If you are thinking about
the purchase of an appropriate Christmas gift, let me recommend ‘The Global War
on Christians: Dispatches from the Front Lines of Anti-Christian Persecution’ by
John L. Allen, published by Image Books, October 2013. Not for the faint
hearted, Allen’s book meticulously documents a mere fraction of the persecution
that takes place and, most crucially analyses the reasons behind it.
The International Society
for Human Rights recently stated that 80 per cent of religious discrimination
in the world is against Christians.
Since the time of Christ,
historians have estimated that there have been 70 million Christian martyrs,
with more than half of that figure, 45 million, losing their lives in the 20th
century. In the 21st century,
it is estimated that more than 100,000 Christians have been brutally murdered
each year between 2000 and 2010, and the slaughter continues today.
From North Korea in the Far
East, through the Middle East and across the north and some central parts of
the African continent, in more than 60 individual countries, there has never
been a more dangerous time in history to be a Christian. These victims of persecution are the martyrs of the 21st century.
According to Gordon-Conwell
Theological Seminary's 2001 research tome, ‘World Christian Trends’, martyrs
are defined as "believers in Christ who have lost their lives prematurely,
in situations of witness, as a result of human hostility”.
Meanwhile in the West, as
this tragedy of apocalyptic proportions unfolds, the media remains by and large
silent. Indeed organisations such as the BBC have gone out of their way to
question and undermine the figures produced by reputable academic and religious
organisations i.e. the Vatican. Sadly even some Christian ‘watch’ organisations
spend time disputing each other’s figures as the atrocities continue.
Today, most of the violence
visited upon Christians in the cradle of the faith in the Middle East is
carried out by Muslim extremists for sectarian and political reasons.
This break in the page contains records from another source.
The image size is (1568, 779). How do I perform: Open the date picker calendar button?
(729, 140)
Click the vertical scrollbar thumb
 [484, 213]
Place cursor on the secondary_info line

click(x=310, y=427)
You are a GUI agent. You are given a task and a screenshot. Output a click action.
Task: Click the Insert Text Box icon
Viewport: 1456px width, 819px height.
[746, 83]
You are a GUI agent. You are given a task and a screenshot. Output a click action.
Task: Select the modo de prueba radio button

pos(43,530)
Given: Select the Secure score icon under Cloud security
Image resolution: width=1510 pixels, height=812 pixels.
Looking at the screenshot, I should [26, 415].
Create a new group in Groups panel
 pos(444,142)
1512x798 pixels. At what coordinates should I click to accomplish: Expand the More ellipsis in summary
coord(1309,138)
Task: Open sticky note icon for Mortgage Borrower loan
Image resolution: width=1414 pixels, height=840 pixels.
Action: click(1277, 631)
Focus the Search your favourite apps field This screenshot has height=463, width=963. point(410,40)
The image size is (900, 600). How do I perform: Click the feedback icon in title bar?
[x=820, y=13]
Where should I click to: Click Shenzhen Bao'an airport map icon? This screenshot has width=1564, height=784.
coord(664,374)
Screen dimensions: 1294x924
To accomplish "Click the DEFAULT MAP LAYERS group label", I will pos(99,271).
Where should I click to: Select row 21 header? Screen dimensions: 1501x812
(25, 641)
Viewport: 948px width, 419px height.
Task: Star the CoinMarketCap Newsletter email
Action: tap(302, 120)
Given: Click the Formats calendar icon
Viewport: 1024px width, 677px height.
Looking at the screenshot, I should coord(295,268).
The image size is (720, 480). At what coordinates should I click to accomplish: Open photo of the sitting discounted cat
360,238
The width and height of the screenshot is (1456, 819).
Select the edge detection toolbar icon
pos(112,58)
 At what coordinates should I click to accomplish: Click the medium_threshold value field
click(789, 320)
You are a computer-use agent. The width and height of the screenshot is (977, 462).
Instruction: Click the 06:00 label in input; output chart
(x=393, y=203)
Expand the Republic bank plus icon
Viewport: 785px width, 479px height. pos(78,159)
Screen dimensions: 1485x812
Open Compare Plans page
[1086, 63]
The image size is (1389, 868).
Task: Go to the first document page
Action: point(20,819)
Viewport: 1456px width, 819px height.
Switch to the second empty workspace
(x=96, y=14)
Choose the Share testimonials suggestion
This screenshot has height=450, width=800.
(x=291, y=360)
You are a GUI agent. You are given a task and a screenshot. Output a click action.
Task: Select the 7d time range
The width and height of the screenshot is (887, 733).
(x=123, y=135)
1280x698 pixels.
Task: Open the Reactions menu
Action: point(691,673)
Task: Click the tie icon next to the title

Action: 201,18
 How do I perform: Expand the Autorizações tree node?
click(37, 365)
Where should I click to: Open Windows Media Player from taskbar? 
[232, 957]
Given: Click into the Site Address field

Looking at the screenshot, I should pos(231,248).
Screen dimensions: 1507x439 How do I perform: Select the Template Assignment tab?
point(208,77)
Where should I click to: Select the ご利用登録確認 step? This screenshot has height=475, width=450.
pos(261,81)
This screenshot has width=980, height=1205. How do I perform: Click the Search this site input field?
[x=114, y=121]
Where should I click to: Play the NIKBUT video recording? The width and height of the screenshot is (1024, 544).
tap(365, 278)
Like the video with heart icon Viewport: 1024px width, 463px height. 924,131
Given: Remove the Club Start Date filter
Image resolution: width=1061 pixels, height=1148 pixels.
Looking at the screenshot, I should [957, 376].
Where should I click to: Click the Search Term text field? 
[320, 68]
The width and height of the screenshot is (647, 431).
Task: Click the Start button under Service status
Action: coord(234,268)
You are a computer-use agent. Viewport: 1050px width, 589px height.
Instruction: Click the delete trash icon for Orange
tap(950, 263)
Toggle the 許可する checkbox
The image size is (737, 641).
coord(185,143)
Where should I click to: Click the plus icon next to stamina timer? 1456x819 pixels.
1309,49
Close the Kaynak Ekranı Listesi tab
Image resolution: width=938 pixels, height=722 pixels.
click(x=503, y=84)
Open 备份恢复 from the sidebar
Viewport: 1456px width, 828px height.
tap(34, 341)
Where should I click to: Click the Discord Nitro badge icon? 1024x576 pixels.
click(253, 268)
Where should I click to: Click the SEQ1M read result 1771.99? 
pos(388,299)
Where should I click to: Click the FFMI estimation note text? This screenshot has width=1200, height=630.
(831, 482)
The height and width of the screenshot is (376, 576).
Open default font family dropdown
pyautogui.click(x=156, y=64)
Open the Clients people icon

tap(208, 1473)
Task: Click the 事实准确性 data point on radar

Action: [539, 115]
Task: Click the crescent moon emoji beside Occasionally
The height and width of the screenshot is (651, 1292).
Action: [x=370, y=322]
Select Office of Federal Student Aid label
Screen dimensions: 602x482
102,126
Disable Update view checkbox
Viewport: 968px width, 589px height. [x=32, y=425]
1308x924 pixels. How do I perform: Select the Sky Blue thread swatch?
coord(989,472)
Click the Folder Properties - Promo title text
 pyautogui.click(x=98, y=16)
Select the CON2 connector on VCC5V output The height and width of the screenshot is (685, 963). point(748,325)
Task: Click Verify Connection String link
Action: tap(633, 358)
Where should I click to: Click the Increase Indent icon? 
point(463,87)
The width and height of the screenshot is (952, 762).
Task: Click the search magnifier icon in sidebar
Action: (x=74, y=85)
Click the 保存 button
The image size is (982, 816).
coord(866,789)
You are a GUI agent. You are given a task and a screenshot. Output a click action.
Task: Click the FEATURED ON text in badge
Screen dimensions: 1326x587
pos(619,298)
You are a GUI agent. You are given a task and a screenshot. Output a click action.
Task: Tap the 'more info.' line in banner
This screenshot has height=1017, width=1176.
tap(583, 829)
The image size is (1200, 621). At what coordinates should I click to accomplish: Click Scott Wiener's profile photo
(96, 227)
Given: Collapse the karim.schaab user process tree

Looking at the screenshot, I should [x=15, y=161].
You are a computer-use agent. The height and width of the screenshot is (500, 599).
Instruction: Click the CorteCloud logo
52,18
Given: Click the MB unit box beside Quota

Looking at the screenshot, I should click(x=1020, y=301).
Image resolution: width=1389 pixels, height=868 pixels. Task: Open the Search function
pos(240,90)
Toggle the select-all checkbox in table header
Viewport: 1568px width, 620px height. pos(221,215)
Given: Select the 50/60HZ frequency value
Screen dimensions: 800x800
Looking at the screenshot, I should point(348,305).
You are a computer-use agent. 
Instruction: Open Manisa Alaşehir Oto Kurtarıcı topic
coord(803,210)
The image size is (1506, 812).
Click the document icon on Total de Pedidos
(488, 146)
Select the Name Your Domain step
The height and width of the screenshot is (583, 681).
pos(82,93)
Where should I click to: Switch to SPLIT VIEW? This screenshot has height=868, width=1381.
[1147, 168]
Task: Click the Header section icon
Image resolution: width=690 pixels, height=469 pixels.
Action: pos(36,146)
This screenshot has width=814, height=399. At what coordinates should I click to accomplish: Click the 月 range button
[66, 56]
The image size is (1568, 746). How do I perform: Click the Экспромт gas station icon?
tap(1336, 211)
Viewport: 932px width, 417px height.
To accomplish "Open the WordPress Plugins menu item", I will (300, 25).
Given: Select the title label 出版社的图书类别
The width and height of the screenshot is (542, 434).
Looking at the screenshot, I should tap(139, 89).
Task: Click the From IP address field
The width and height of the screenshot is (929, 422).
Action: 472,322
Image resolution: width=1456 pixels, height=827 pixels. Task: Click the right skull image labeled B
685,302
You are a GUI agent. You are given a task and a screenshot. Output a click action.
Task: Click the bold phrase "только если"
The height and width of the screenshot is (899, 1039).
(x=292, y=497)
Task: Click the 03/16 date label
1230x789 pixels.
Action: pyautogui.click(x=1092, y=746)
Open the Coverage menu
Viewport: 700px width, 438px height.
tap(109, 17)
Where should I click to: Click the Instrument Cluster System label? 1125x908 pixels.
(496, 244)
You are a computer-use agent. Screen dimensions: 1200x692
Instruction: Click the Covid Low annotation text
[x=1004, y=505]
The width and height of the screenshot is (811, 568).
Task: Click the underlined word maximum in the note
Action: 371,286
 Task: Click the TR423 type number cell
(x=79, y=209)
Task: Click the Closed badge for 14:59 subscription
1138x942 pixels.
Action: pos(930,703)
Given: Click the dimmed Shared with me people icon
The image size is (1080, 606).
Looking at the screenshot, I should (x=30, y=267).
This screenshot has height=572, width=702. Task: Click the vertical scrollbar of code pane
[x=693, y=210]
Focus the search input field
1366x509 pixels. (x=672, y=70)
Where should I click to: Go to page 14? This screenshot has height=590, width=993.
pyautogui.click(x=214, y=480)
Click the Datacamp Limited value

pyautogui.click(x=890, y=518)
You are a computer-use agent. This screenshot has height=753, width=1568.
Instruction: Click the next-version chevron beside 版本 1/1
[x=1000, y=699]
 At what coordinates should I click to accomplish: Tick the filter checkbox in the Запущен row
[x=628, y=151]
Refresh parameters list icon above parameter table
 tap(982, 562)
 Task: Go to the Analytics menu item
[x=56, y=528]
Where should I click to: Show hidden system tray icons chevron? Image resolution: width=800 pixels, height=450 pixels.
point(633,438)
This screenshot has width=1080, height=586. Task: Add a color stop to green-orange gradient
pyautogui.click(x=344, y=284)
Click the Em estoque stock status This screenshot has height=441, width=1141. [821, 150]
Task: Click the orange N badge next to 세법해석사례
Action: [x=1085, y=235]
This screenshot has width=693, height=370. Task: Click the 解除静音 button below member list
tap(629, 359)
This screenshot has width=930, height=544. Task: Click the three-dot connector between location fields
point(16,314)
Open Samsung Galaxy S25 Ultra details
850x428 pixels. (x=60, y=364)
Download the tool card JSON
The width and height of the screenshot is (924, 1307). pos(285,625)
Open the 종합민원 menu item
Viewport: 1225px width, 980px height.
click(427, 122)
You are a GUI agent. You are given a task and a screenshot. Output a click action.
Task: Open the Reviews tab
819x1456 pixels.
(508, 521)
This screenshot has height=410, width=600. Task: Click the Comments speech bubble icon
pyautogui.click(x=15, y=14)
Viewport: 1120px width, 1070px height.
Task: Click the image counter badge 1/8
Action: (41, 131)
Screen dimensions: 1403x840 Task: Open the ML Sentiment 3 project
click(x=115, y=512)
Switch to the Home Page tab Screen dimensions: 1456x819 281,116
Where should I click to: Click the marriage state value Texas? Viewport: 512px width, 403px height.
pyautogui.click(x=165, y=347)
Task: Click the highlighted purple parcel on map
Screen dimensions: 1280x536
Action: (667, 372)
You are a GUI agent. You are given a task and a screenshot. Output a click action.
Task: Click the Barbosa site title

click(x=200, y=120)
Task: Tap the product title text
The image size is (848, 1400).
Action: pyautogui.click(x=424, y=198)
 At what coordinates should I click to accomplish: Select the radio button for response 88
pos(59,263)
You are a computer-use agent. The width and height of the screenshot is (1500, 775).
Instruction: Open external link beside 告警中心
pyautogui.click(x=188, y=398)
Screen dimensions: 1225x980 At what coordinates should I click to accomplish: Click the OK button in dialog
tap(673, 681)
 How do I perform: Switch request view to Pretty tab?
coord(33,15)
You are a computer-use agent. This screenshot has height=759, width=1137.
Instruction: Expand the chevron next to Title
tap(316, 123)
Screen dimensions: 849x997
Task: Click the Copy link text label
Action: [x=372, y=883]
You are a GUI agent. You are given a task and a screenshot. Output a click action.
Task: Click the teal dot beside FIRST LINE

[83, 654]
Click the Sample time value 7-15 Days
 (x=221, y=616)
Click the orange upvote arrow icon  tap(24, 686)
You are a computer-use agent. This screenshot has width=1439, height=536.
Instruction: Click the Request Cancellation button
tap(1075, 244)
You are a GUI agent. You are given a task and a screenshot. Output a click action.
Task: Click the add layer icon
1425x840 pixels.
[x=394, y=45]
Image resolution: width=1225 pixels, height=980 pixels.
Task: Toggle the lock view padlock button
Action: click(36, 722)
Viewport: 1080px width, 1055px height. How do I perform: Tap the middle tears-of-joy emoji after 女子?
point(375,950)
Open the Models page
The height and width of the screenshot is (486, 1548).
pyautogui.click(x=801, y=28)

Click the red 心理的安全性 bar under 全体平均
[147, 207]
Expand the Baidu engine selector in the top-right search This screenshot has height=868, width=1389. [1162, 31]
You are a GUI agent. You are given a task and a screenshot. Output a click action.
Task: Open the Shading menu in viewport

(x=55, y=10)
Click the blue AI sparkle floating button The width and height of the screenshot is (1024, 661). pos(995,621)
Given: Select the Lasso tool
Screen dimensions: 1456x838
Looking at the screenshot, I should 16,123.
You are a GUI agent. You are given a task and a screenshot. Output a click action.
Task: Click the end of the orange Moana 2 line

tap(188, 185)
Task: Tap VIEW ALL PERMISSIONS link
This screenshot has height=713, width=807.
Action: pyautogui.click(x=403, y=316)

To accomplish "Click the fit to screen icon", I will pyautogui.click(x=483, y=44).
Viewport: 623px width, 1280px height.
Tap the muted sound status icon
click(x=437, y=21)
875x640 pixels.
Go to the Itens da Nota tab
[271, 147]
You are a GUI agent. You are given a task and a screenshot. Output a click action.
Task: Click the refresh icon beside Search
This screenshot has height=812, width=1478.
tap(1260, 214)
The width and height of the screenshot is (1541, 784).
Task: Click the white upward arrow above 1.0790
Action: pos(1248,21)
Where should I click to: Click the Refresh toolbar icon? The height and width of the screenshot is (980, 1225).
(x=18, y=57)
In recent
years this has spread across North Africa.
Meanwhile to our national
shame, most of our mealy-mouthed politicians and other community leaders fail
to speak up on behalf of the persecuted.
Today, I found out by chance
that the church worldwide has designated the month of November as a time for
all Christians to remember and pray for the persecuted church, through the International Day of Prayer for the
Persecuted Church (IDOP).
Today,
instead of moaning about our ‘lot’ from the comfort of our armchairs in
Scotland, we should be on our faces before the Living God lifting up those who daily
put their lives on the line for the sake of Christ.
These ordinary people are the real heroes of the faith!!